A trend of high level of non-compliance with treatment regimens among Hispanic patients has been observed in our organization over the last three months. Many Hispanic patients attending the facility fail to observe the prescriptions given to them. This lack of compliance is mainly common among the Hispanic patients suffering from diabetes type 2. Non adherence to treatment regimens is a serious concern to nursing care in various ways. First, people who fail to adhere to medication regimens are more likely than their counterparts who comply with treatment recommendations to be readmitted to the hospital. Secondly, it is important to note that full benefits of the nursing care cannot be realized without full compliance with the care recommendations. Besides, non-compliance can result in adverse event or poor care outcome. Diabetes patients attending the facility are educated on proper lifestyle changes and nutritional practices needed to help in the management of the condition. However, the level of non-compliance with these recommendations remains high among the Hispanic patients. It turns out that many Hispanic patients trust their family members and seek health-related advice from them. In some cases, patients choose to observe advice given by family members instead of that given by the nurses. Therefore, there is the need investigate whether nursing education of family members in addition to educating the patients would help in promoting compliance.

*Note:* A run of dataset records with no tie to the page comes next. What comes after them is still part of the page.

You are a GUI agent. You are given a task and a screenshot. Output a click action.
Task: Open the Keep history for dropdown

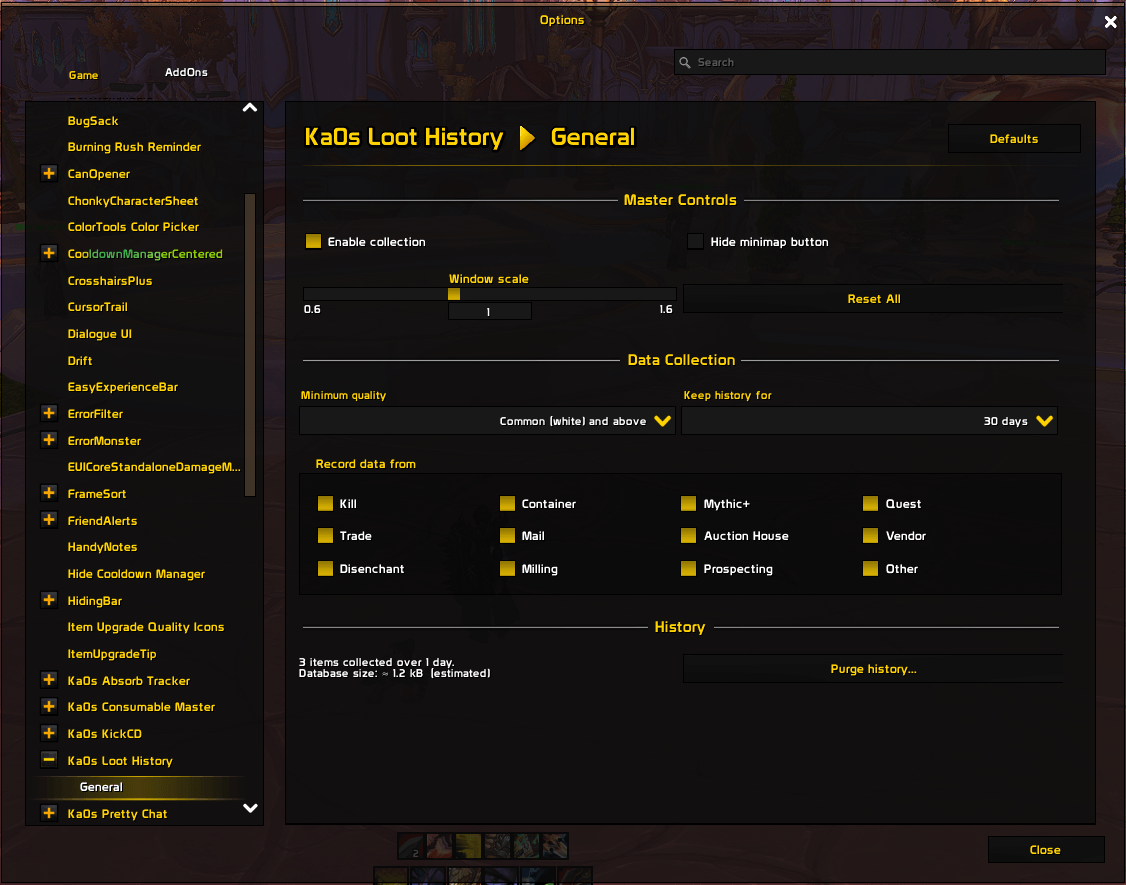pyautogui.click(x=869, y=421)
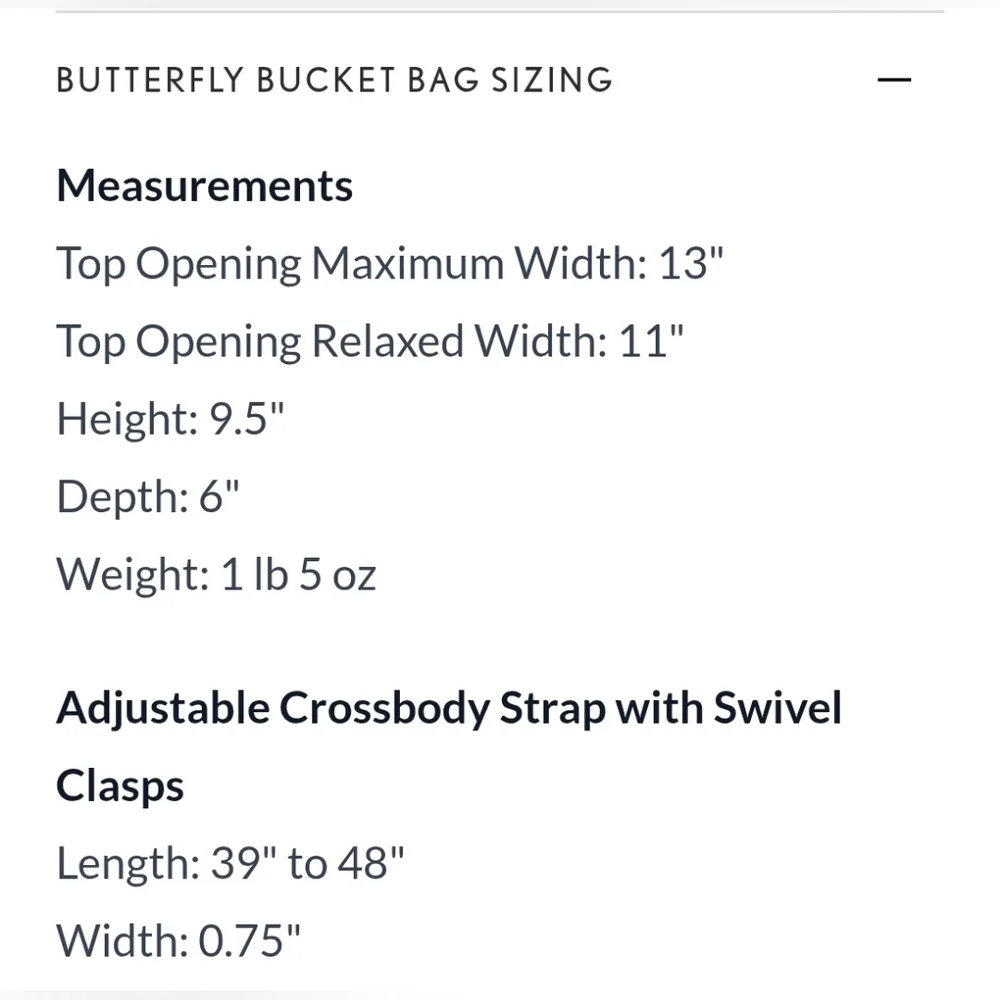Click the Adjustable Crossbody Strap heading text
The image size is (1000, 1000).
449,708
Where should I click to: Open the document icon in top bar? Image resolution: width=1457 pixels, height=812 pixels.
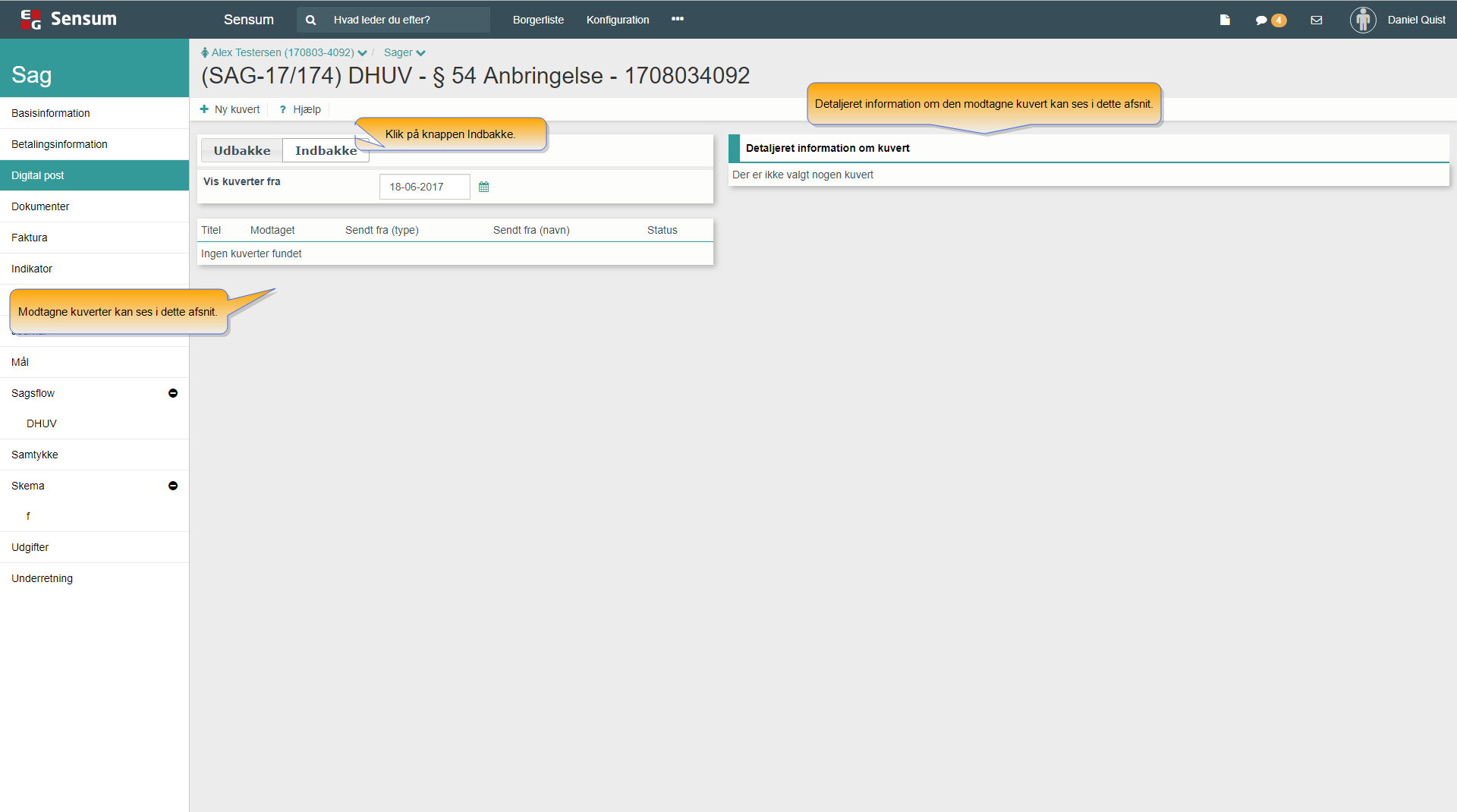pyautogui.click(x=1225, y=20)
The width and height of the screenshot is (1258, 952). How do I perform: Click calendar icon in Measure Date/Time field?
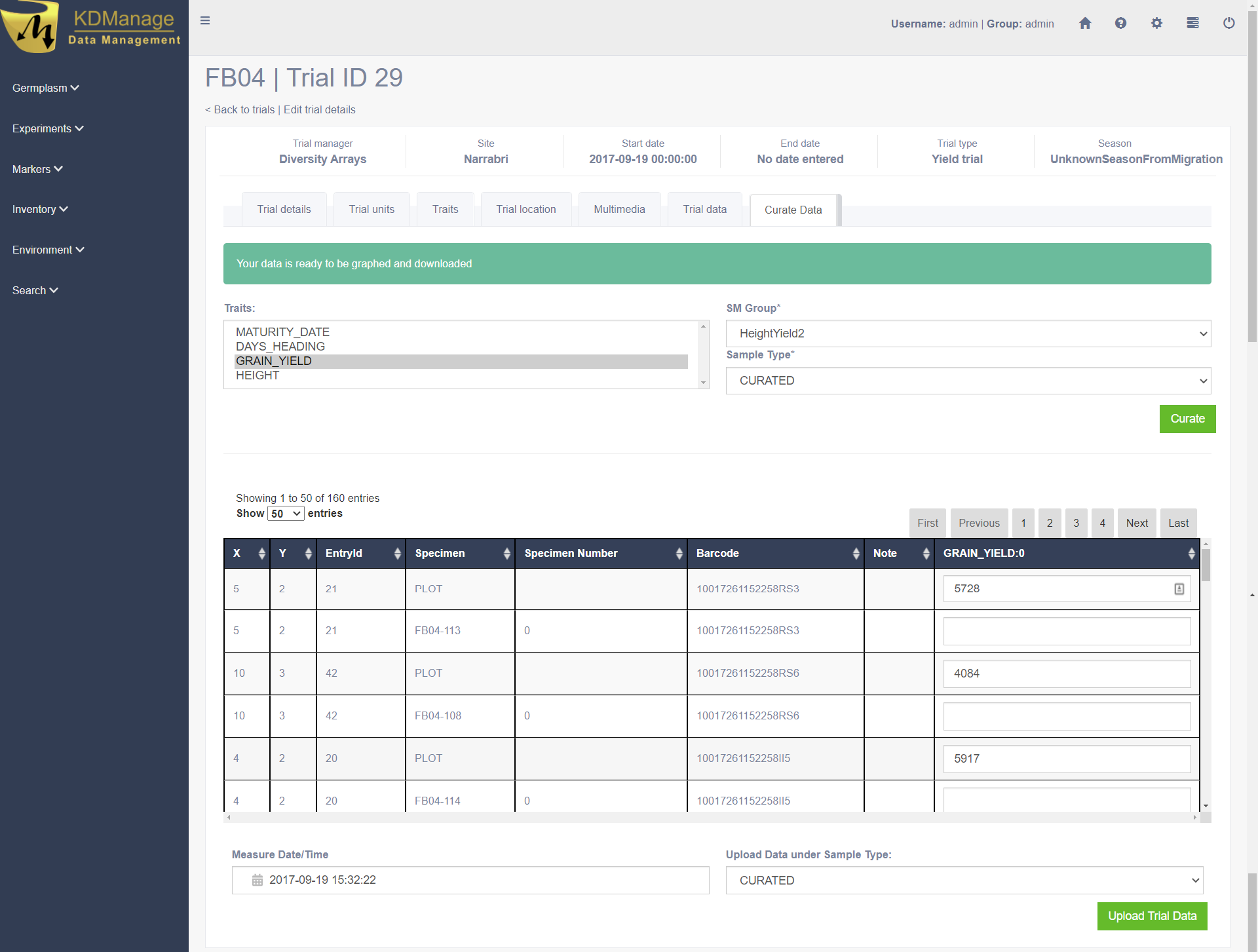click(x=257, y=880)
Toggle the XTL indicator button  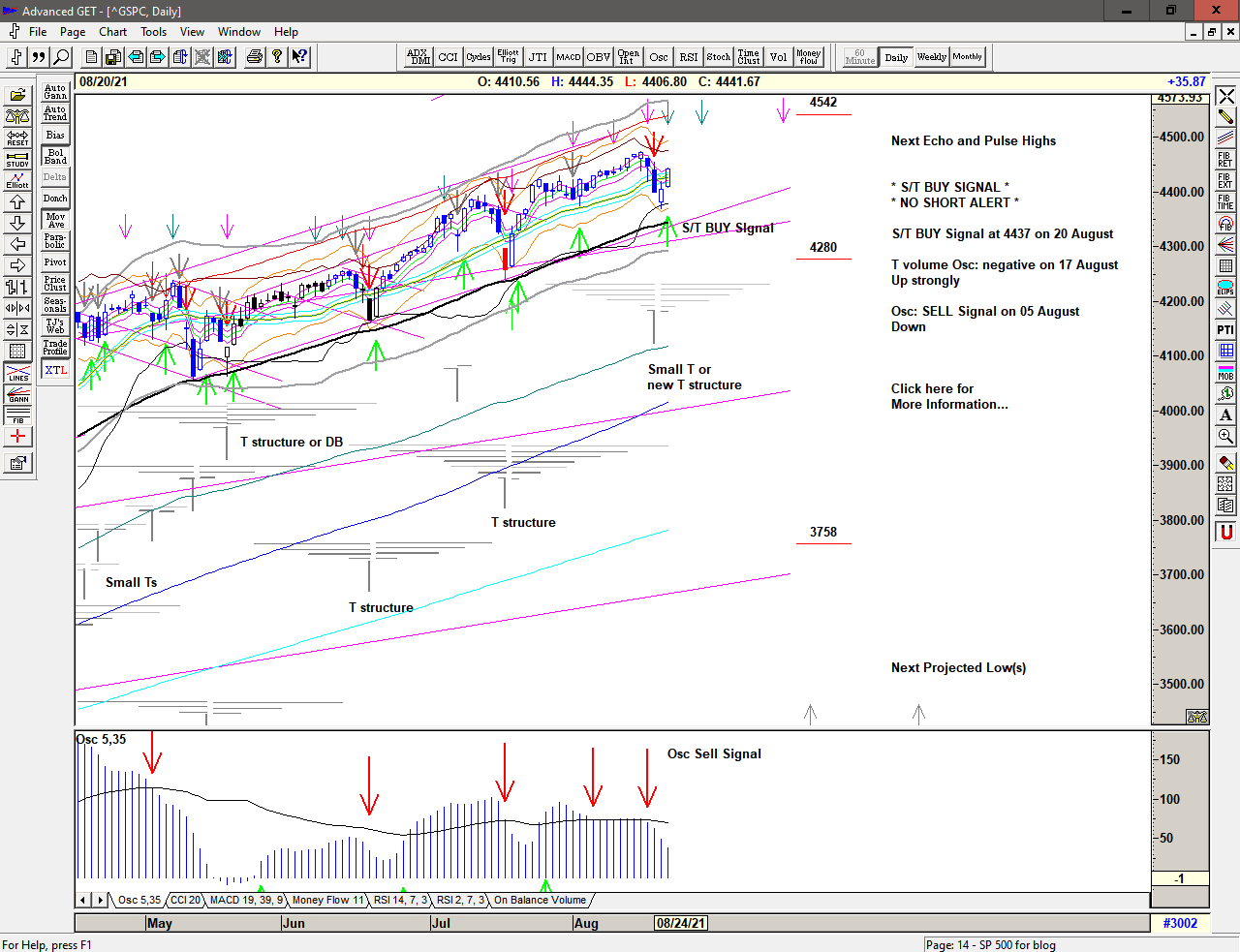tap(55, 370)
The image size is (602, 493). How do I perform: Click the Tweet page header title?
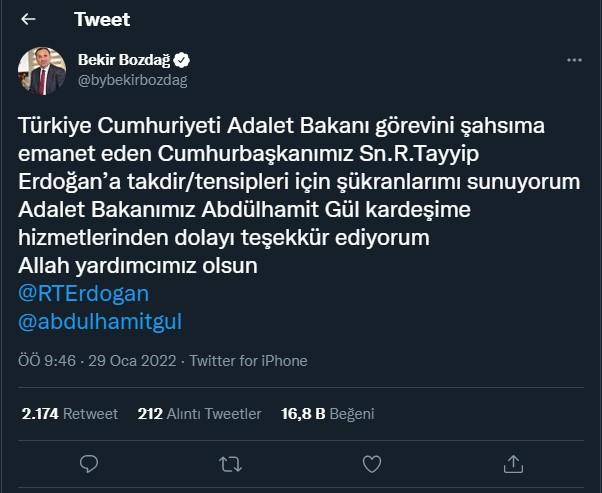point(101,19)
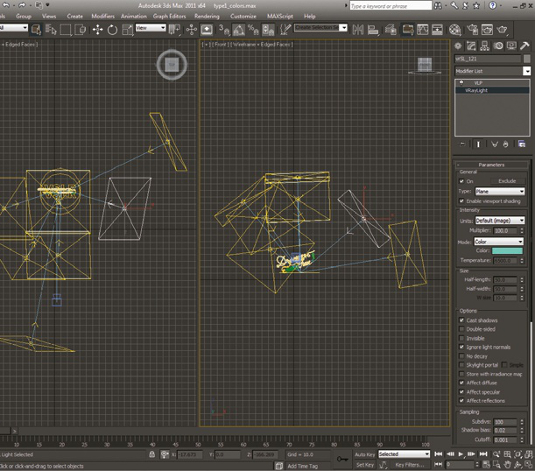Select the Move tool in toolbar
535x471 pixels.
coord(98,30)
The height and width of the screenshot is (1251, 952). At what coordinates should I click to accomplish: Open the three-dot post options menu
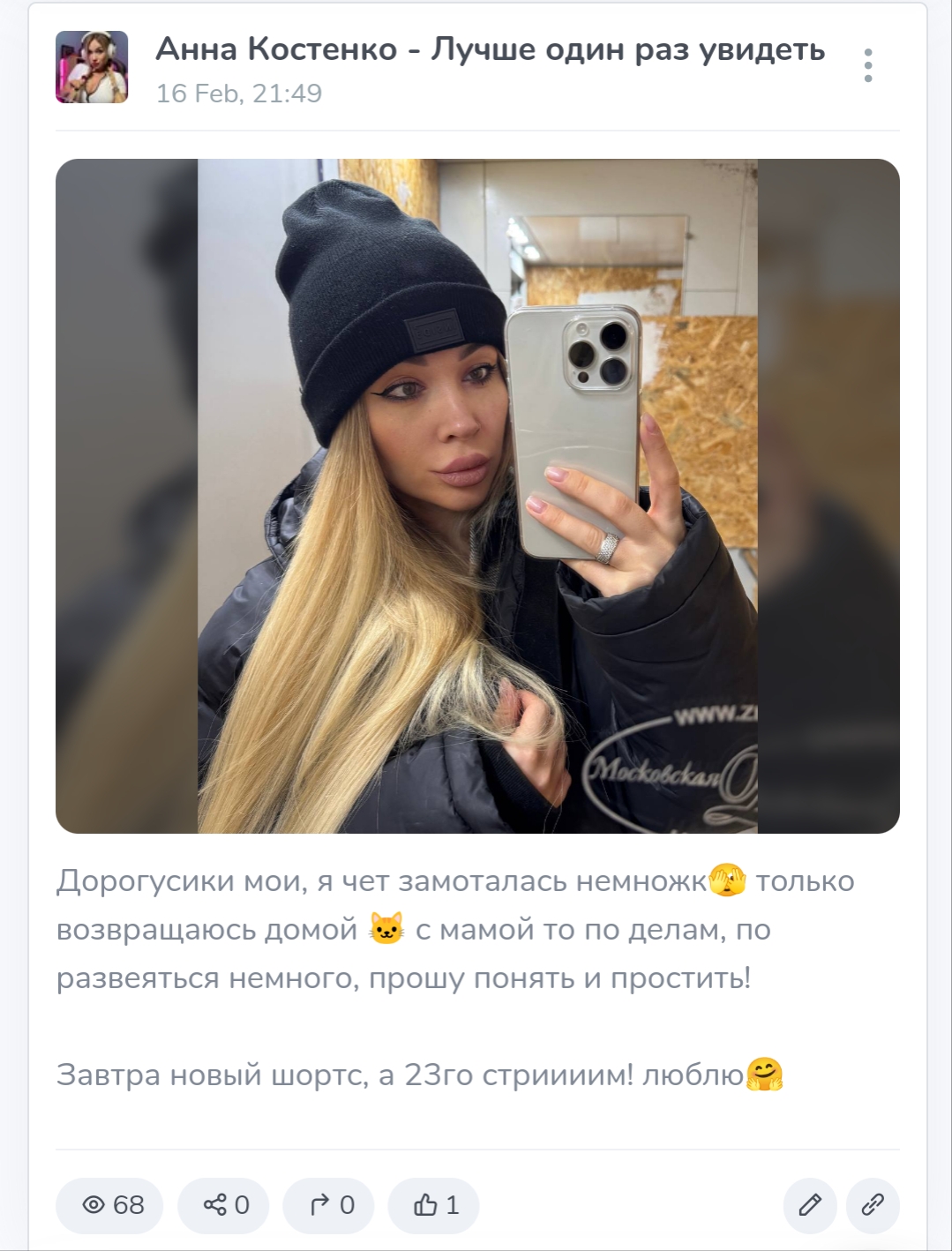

Evidence on the above topic can be obtained from the relevant literature. The process of searching for the nursing literature for evidence involves various steps. The first step is the formulation of a clinical question (Bartkowiak, 2005). In this case, the following PICO would be appropriate: in diabetic patients of Hispanic origin, does educating family members of the patients on proper lifestyle and dietary practices compared to educating the patients only decrease the level of non-compliance? The next step involves the identification of the appropriate information resources to search. There are various nursing resources from where evidence can be searched. For instance, PubMed Cochrane library, and EBSCOHOST provide a wide range of literature that can help address the topic. The next step involves the actual execution of the evidence search. In this case, search term is first developed. One of the appropriate search terms for this study would be the following: educating family members improve medication adherence. From the search term developed, appropriate keywords are derived. Based on the search term stated above, the following keywords can be derived: educating, family members improve, and medication adherence. Another possible search term would be the following: caregiver education improves patient adherence to treatment regimen. The keywords that can be derived from this search term include the following: caregiver, education, improves, and patient adherence to treatment regimens. Sources can be further subjected to certain exclusion or inclusion criteria before the most appropriate is picked. For instance, they can be excluded or included on the basis of when they were published. In this case, sources published within a given time are picked and evidence derived from it. I would appraise the evidence obtained on the basis of the 7 levels of evidence ranked by polite and Beck (cited in Hood, 2013, p. 250).
References
Bartkowiak, B. A. (2005). Searching for evidence-based medicine in the literature part 2: resources. Clinical medicine & research, 3(1), 39-40.
Hood, L. (2013). Leddy & Pepper's conceptual bases of professional nursing. Lippincott Williams & Wilkins.